Volume 07,Issue 04

Experimental Validation of Conductive Heat Transfer Theory: Thermal Resistivity and System Effects

Authors

M. Hossein Sehhat *, Ali Mahdianikhotbesara, Farzad Yadegari


Abstract
Fourier’s Law is a tool utilized within heat transfer theory to predict heat flow through a system. Fourier’s Law can be applied to establish an analogy for heat energy flow, much like Ohm’s Law for electrical voltage flow through a system. The various materials within layers act as resistors, preventing heat flow. With such analog, a heating circuit is established, it is possible to predict heat flow, thermal gradients, or thermal resistivity throughout a system, given the system parameters and sources of heat gain or loss.

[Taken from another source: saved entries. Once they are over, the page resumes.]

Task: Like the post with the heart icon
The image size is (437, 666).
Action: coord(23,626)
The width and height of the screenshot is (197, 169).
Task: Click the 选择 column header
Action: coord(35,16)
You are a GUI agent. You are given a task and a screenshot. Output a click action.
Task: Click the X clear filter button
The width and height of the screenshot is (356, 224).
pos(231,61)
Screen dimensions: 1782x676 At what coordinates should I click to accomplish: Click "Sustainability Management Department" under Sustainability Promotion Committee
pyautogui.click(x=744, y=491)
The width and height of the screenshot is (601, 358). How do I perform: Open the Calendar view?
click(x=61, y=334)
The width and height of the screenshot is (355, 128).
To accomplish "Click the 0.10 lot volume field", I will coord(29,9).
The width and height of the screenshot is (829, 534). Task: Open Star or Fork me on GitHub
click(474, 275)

This study utilized an established ASTM standard to validate the model. An enclosed, guarded heat-flow technique following the ASTM E1225 was created. The heat was provided to the system as the temperature was tracked throughout the system, helping to validate the model and thermal resistivity analog. Overall, the results show that the physical lab setup demonstrated an acceptable accuracy compared to the theoretical model. Suggesting further that the model for thermal resistivity to predict the temperature and thermal resistivity is indeed valid and may be utilized in some select scenarios where the environment, materials, power flow, and insulating devices are well-controlled and well-monitored.

Keyword: Heat transfer, Conduction, Thermal resistivity, ASTM E1225.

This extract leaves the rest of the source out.